__Data to examine__
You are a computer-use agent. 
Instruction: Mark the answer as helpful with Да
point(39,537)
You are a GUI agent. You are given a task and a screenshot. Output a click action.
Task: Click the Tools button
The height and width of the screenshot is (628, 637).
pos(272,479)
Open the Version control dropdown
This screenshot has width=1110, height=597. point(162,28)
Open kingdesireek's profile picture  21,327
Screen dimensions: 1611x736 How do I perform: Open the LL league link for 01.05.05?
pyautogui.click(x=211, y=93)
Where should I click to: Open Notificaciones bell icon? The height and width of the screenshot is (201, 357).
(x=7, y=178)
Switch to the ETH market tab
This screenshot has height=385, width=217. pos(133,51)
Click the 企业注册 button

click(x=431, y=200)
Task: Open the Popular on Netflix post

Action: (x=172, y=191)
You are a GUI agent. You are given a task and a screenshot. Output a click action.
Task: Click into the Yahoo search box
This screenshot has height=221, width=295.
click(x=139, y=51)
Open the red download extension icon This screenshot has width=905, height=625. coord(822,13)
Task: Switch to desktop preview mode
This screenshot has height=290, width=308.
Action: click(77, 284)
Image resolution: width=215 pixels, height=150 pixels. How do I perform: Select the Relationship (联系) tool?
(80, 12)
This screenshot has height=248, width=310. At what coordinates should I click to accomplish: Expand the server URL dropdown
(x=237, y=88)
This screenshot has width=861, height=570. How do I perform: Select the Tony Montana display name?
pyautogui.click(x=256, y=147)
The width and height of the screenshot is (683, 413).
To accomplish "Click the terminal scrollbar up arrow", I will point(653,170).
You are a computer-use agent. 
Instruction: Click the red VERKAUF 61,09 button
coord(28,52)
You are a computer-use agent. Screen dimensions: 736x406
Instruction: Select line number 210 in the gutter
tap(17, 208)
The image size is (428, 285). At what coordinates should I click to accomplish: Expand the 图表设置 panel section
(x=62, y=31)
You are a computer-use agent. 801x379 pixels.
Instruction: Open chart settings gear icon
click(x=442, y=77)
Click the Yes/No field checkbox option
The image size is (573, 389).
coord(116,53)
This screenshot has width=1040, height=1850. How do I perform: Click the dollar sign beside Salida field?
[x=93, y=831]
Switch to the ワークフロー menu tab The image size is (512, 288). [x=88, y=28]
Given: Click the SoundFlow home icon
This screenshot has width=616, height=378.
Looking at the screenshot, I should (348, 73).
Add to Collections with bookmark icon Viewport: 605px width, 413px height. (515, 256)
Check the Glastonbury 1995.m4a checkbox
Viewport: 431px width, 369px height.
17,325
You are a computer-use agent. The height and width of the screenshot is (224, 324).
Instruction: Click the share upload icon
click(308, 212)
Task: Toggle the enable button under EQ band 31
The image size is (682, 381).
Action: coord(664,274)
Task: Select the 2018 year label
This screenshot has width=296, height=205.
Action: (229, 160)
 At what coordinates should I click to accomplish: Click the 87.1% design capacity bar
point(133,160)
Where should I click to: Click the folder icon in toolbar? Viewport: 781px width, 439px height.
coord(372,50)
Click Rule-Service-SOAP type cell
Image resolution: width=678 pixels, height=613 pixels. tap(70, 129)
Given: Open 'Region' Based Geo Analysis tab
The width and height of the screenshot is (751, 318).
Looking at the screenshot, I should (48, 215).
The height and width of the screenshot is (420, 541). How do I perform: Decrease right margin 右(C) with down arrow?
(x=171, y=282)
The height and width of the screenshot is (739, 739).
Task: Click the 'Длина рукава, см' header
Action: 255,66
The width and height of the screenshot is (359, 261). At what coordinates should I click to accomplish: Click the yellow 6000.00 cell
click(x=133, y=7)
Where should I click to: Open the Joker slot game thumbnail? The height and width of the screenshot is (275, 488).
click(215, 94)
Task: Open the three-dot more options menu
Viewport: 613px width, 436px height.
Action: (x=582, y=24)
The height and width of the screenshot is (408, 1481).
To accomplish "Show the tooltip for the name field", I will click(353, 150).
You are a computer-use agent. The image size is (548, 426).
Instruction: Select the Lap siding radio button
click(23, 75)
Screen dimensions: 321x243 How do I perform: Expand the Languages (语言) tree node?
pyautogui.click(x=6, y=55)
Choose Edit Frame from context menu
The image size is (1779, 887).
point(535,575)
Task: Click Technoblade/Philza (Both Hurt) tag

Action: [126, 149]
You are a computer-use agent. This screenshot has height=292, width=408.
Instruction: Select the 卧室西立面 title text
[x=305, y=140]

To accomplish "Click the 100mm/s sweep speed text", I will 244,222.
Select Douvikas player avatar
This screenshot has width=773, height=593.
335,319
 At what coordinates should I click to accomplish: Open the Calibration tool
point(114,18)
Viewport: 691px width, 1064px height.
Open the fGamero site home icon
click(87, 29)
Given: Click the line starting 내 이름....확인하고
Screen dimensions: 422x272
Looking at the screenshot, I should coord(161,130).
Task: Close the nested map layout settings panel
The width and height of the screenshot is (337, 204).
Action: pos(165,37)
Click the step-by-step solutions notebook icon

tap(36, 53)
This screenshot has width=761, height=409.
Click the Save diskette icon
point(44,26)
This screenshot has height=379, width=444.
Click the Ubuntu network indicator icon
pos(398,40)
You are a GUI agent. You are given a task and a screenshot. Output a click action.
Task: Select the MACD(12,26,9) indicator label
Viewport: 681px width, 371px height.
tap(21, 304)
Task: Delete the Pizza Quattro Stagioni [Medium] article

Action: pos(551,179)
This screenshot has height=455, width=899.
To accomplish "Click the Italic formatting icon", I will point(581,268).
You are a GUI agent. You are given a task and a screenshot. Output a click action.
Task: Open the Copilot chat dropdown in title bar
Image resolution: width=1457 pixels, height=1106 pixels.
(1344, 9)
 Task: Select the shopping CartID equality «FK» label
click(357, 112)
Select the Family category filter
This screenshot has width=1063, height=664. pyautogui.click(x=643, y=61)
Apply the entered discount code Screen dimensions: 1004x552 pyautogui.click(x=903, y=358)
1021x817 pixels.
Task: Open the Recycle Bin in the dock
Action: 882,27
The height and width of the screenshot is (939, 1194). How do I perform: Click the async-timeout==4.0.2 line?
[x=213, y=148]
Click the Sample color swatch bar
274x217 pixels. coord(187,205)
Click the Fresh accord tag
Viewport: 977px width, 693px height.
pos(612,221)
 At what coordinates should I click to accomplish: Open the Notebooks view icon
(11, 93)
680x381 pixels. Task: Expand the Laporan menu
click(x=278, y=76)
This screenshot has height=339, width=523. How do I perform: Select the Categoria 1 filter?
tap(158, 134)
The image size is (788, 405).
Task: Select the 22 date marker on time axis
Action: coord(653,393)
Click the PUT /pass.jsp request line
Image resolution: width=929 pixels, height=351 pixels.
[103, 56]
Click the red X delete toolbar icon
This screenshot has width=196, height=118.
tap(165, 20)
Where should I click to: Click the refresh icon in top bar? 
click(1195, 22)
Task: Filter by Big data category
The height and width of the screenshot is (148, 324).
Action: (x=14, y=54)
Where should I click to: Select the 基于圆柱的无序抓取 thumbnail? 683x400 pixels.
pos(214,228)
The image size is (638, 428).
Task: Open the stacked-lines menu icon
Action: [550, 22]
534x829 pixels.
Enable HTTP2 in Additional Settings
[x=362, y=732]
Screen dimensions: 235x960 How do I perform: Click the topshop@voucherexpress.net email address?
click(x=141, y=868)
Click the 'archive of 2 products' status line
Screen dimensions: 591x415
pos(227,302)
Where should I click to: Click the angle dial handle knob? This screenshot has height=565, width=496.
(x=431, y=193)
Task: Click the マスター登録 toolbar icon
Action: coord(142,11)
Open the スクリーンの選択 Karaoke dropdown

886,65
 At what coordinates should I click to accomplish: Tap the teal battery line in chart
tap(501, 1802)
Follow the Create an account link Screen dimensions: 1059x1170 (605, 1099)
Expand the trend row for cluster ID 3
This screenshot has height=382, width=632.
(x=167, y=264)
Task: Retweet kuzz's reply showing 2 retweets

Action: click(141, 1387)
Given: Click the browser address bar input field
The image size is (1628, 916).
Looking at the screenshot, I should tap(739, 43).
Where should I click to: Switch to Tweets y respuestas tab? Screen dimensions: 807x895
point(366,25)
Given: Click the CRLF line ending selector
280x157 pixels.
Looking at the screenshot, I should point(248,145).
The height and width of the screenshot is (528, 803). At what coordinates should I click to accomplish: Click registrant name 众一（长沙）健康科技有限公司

__Assignment__
From the first line of the records above down to the line containing "Task: Click the Tools button", repeat each line exactly as written. Include both of those lines and add nothing.

__Task output__
You are a computer-use agent. 
Instruction: Mark the answer as helpful with Да
point(39,537)
You are a GUI agent. You are given a task and a screenshot. Output a click action.
Task: Click the Tools button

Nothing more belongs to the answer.